--- ENTRIES SUPPLIED ---

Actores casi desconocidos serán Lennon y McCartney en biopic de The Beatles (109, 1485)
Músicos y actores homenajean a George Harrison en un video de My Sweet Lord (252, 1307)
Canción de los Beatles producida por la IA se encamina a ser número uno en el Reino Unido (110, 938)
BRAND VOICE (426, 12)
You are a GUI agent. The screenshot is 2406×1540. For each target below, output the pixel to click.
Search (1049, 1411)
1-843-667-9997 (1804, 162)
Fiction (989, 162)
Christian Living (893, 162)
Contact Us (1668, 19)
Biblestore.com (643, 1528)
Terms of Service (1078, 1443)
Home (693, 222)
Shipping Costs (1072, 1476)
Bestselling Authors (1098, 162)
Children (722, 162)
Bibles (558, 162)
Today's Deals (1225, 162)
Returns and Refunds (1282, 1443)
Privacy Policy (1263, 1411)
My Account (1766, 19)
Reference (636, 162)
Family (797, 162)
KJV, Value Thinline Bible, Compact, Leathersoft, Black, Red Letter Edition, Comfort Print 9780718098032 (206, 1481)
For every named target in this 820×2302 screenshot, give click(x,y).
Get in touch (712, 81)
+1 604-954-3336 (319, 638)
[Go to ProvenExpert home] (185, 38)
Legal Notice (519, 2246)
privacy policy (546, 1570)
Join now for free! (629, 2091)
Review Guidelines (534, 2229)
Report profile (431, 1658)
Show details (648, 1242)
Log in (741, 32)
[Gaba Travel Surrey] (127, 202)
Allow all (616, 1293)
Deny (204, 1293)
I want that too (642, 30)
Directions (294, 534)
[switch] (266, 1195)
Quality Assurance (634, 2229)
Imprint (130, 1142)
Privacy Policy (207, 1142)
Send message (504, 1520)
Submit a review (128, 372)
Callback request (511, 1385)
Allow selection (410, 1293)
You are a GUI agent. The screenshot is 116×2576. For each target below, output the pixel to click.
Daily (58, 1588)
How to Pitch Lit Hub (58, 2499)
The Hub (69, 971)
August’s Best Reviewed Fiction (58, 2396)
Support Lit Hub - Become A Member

---

Above are the entries; repeat their lines exactly, from the first through the one that contains "BRAND VOICE (426, 12)".

Actores casi desconocidos serán Lennon y McCartney en biopic de The Beatles (109, 1485)
Músicos y actores homenajean a George Harrison en un video de My Sweet Lord (252, 1307)
Canción de los Beatles producida por la IA se encamina a ser número uno en el Reino Unido (110, 938)
BRAND VOICE (426, 12)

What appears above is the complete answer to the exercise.